QUESTIONS
1. According to the workshop text, on which dates did the workshop take place?
2. Retype the section of the workshop text that begins with the words containing "As part of this" and ends with "for the workshop.".
3. Summarize the workshop text in two sentences.

As part of this process, we  identified a number of leaders in the space. This included people who have built tools like Rahul Bhargava and Catherine D’Ignazio who designed Databasic.io,Andee Rubinwho contributed to CODAP, and Victor Lee who focused on tools that link personal informatics and data. Other leaders included scholars who researched how existing tools are being used to support data literacies, including Tammy Clegg who has researched how college athletes develop data literacy skills, Yasmin Kafai who has looked at e-textile projects, and Camillia Matuk who has done research on data literacy curricula. Happily, all of these leaders agreed to join us as co-organizers for the workshop. 

The workshop and what we learned from it

Our workshop took place on July 13th and July 15th as part of the 2021 Connected Learning Summit. Participants came from diverse backgrounds and the group included academic researchers, industry practitioners, K-12 teachers, and librarians. On the first day we focused on exploring existing learning scenarios designed to promote youth data literacies. On the second day we built on big questions raised in the initial session and brainstormed features for future systems. Both workshop sessions were composed of several breakout sessions. We took notes in a shared editor and encouraged participants to add their ideas and comments on sticky notes on collaborative digital white boards and share their definitions and questions around data literacies.

GIVEN RECORDS
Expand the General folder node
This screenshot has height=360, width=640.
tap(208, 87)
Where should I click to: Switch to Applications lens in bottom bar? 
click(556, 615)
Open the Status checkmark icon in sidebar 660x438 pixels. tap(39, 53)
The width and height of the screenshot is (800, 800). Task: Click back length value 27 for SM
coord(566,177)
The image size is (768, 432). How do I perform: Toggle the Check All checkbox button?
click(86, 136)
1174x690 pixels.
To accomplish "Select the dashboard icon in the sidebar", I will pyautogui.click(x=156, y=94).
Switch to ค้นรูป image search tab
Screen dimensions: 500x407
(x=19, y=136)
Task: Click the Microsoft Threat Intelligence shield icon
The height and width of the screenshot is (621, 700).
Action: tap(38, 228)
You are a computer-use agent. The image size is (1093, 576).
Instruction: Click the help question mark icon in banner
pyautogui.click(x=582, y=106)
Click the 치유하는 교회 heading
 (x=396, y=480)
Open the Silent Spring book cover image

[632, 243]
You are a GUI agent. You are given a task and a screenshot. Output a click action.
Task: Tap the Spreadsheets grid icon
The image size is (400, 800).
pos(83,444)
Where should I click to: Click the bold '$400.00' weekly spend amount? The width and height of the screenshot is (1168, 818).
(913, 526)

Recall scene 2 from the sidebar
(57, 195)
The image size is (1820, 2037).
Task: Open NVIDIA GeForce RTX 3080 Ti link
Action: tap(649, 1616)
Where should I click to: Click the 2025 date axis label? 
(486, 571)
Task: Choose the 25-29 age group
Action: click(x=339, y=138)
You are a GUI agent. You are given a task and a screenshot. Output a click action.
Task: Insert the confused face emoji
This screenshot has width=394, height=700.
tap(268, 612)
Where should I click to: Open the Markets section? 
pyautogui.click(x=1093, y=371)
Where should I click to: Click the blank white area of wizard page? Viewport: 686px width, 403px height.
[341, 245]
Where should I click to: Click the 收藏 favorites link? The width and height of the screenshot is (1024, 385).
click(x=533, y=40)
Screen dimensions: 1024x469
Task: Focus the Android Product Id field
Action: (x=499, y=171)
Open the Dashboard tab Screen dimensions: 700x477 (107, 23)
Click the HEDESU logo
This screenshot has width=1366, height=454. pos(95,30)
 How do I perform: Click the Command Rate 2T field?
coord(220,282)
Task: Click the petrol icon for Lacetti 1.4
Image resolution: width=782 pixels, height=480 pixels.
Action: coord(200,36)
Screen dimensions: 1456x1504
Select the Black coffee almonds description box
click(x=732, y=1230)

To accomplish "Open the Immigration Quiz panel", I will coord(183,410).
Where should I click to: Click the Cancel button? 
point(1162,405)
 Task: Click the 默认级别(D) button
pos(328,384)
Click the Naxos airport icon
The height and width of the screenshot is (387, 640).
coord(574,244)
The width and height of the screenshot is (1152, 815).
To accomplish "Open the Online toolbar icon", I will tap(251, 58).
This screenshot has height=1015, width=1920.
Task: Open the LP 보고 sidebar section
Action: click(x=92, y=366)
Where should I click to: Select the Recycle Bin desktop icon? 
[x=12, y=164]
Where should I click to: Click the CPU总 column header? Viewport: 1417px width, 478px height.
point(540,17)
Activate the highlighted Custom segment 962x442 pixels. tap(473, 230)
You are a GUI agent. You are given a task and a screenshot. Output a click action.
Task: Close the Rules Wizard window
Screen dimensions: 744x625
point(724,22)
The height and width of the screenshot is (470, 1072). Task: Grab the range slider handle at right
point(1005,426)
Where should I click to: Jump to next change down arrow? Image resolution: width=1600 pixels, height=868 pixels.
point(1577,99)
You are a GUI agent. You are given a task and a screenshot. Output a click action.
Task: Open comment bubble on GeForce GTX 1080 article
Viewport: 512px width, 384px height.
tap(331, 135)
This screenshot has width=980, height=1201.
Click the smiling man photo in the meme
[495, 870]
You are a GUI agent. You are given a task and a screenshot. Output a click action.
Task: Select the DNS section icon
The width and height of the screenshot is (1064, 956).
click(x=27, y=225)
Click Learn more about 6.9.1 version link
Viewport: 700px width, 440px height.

RESULTS FOR EACH TASK
1. July 13th and July 15th, as part of the 2021 Connected Learning Summit.

2.
As part of this process, we  identified a number of leaders in the space. This included people who have built tools like Rahul Bhargava and Catherine D’Ignazio who designed Databasic.io,Andee Rubinwho contributed to CODAP, and Victor Lee who focused on tools that link personal informatics and data. Other leaders included scholars who researched how existing tools are being used to support data literacies, including Tammy Clegg who has researched how college athletes develop data literacy skills, Yasmin Kafai who has looked at e-textile projects, and Camillia Matuk who has done research on data literacy curricula. Happily, all of these leaders agreed to join us as co-organizers for the workshop.

3. The authors identified a number of leaders who had built data tools or researched how existing tools support data literacies, and all of them agreed to join as workshop co-organizers. The workshop took place on July 13th and 15th at the 2021 Connected Learning Summit with participants from diverse backgrounds; the first day explored existing learning scenarios meant to promote youth data literacies, and the second day brainstormed features for future systems.